* [INSTRUCTIONS TO FOLLOW]: Swap "resolution" for "dimensions" in the entries, starting with the first line and going on through the line with "[x=915, y=103]", and change nothing else. Leave the pictures out of your answer.

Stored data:
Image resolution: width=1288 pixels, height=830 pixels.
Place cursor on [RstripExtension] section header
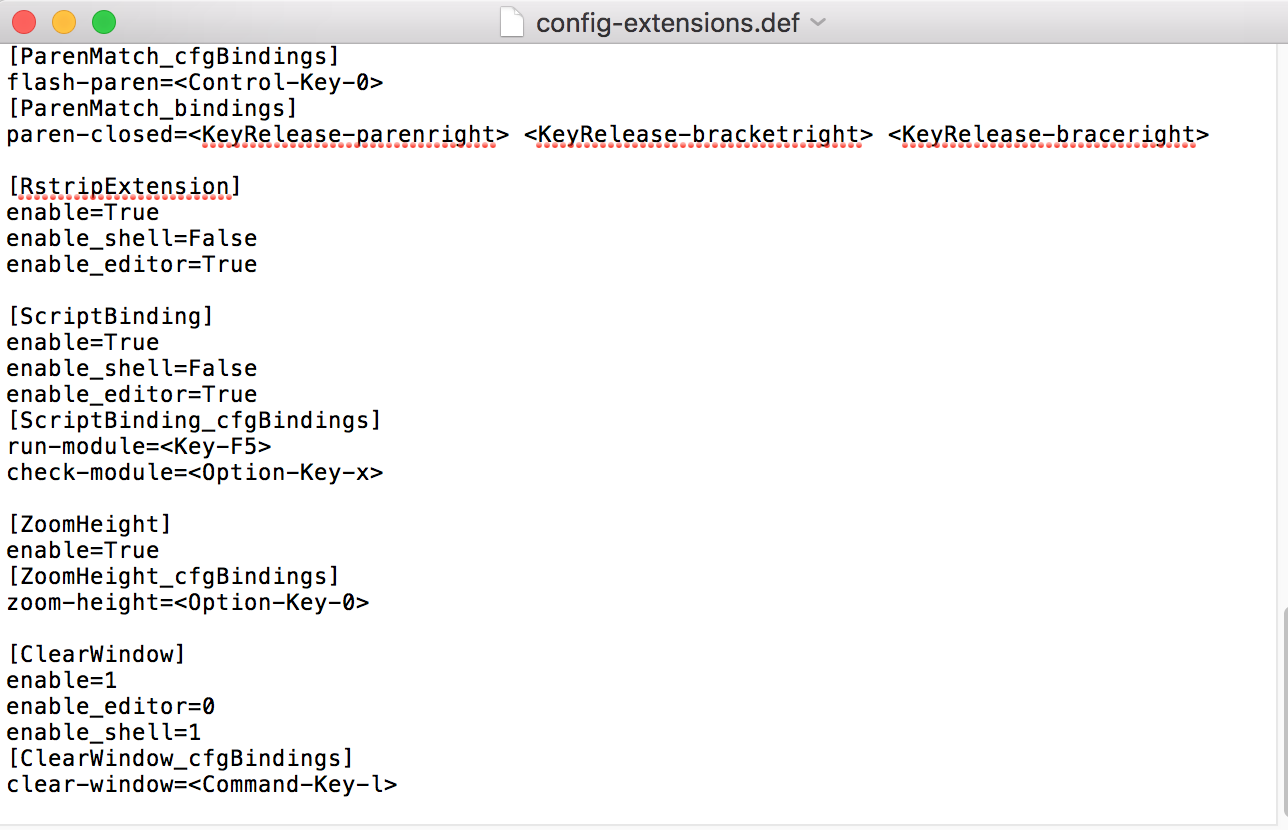pos(123,186)
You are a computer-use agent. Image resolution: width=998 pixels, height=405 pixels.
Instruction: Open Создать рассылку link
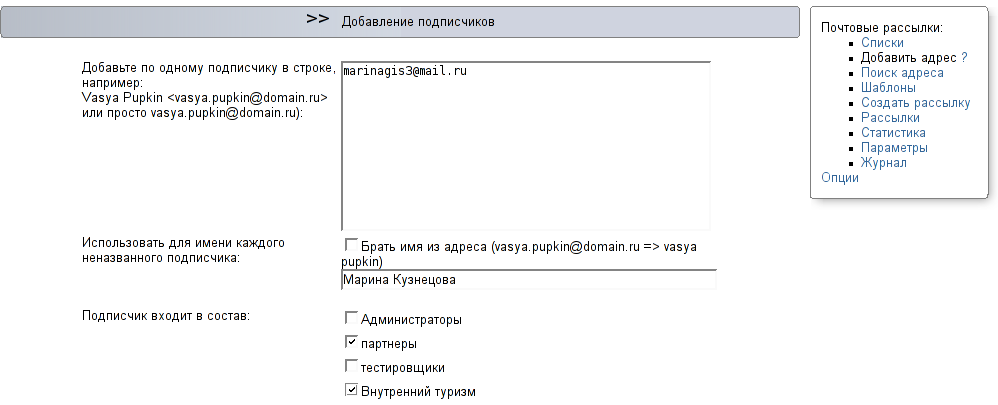[x=915, y=103]
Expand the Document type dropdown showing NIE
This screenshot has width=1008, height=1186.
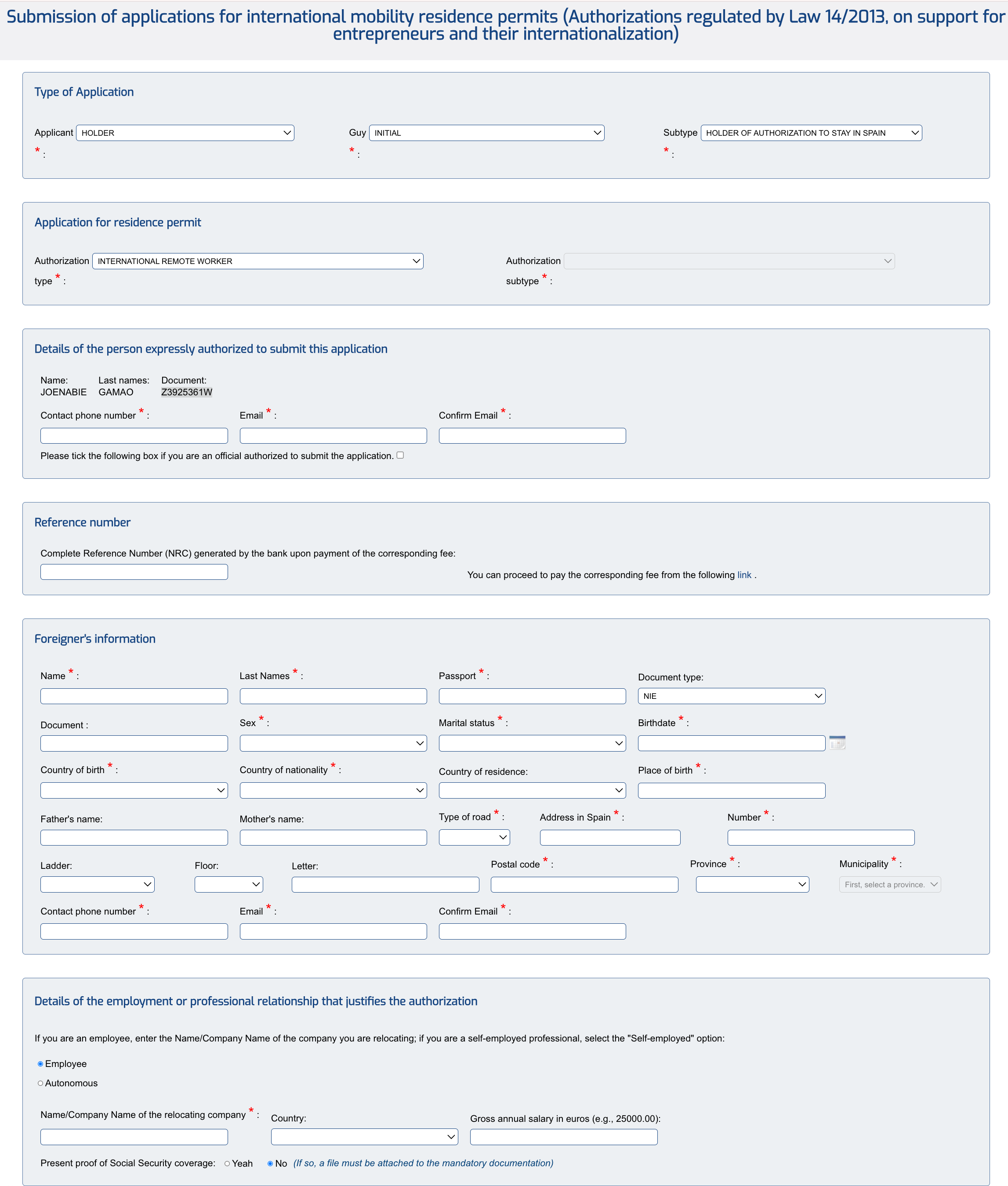coord(732,696)
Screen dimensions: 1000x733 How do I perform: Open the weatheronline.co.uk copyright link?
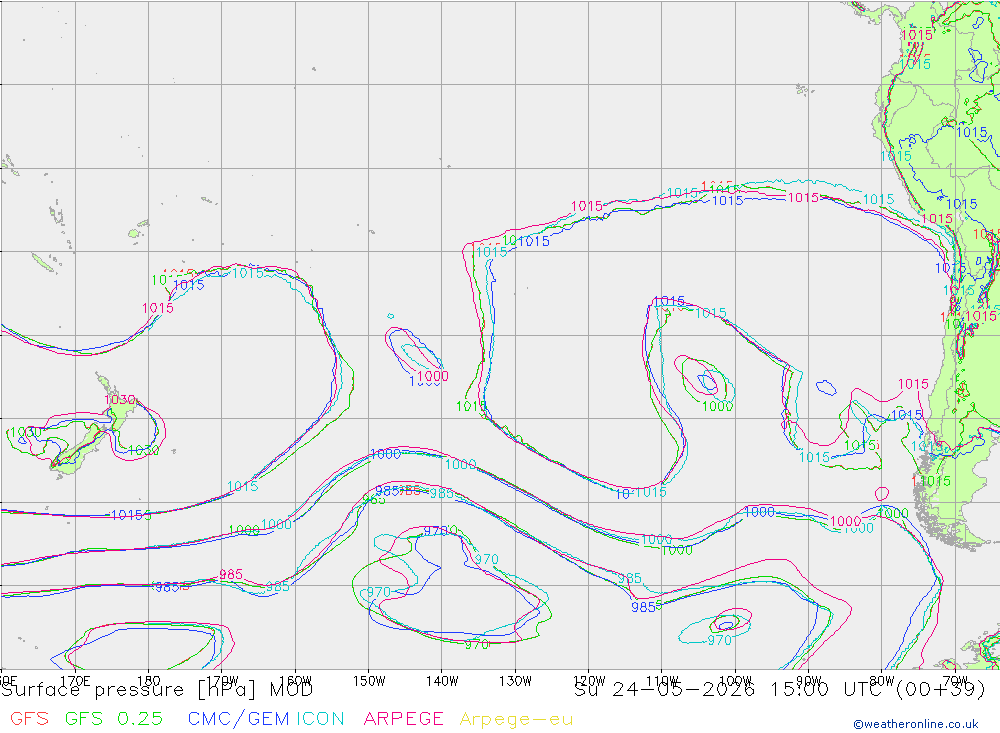tap(916, 724)
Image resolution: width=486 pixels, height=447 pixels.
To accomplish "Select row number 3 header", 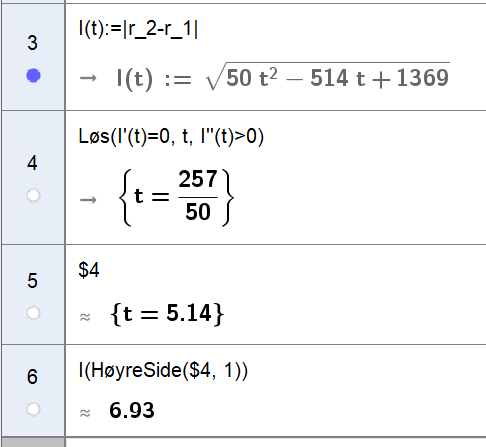I will (32, 43).
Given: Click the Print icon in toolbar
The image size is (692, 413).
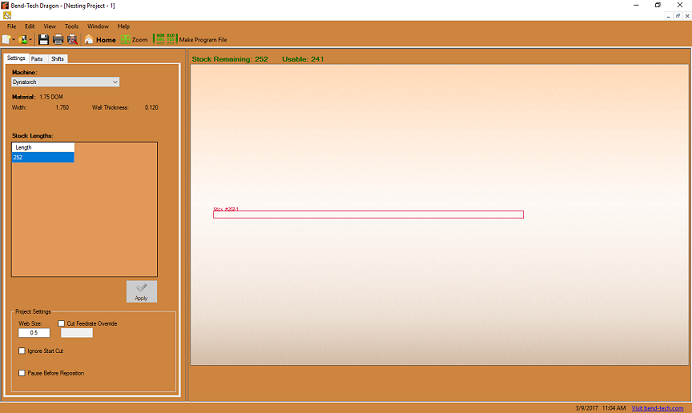Looking at the screenshot, I should tap(58, 39).
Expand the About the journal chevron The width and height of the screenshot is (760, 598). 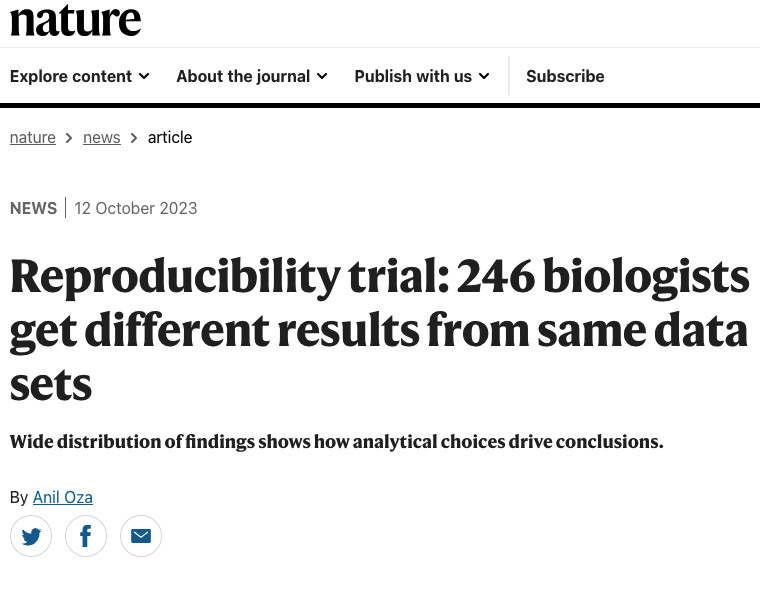[x=322, y=76]
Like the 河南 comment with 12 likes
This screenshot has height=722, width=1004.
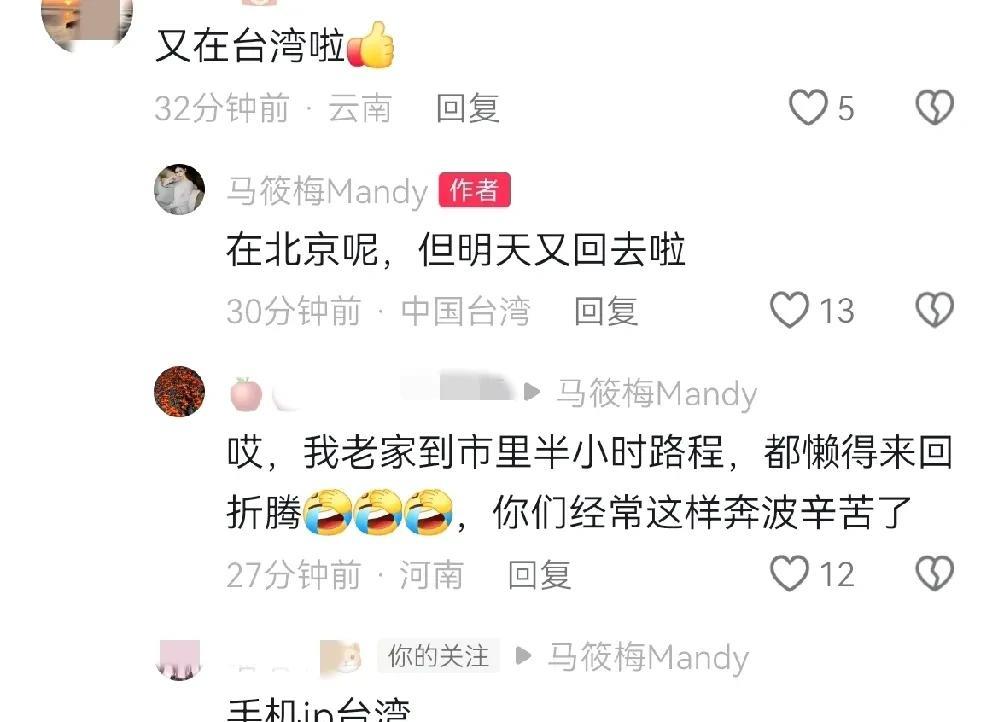point(789,573)
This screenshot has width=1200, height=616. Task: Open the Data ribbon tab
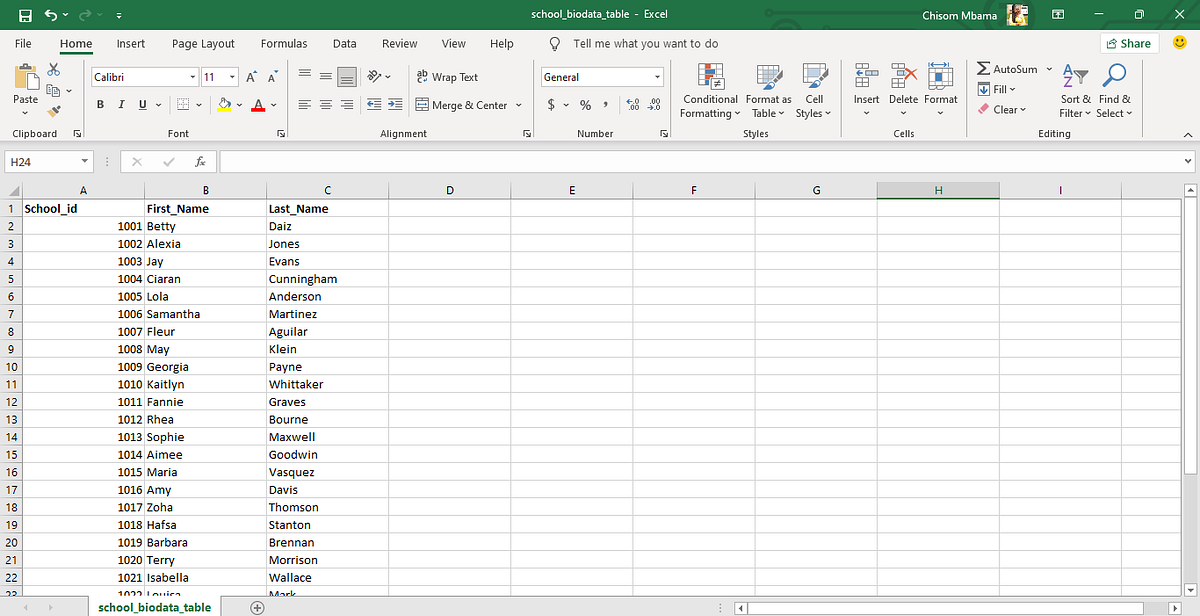coord(345,43)
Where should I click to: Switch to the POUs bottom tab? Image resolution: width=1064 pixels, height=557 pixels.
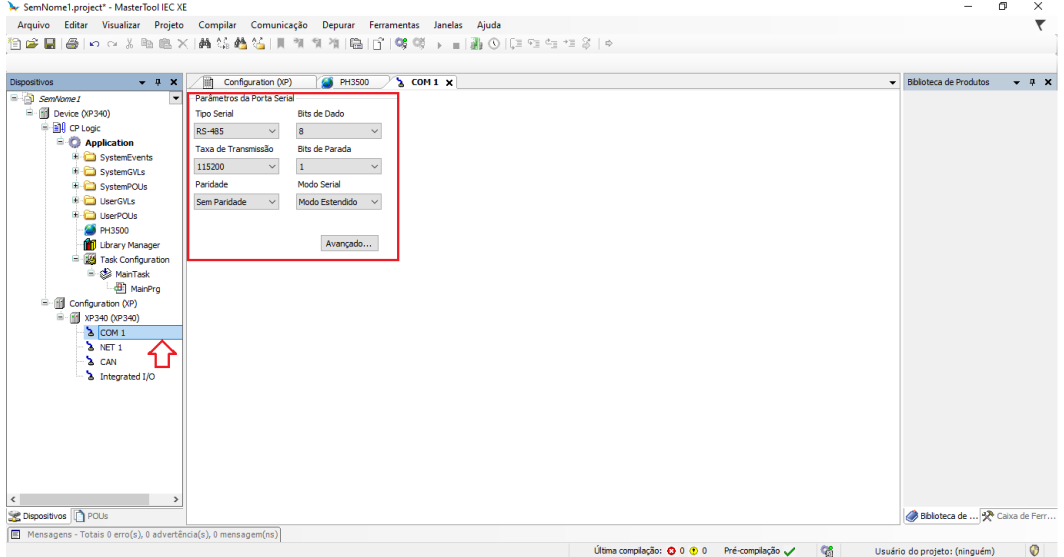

* [TASK OUTPUT]:
Image dimensions: width=1288 pixels, height=830 pixels.
Place cursor on [RstripExtension] section header
pos(123,186)
You are a computer-use agent. Image dimensions: width=998 pixels, height=405 pixels.
Instruction: Open Создать рассылку link
[x=915, y=103]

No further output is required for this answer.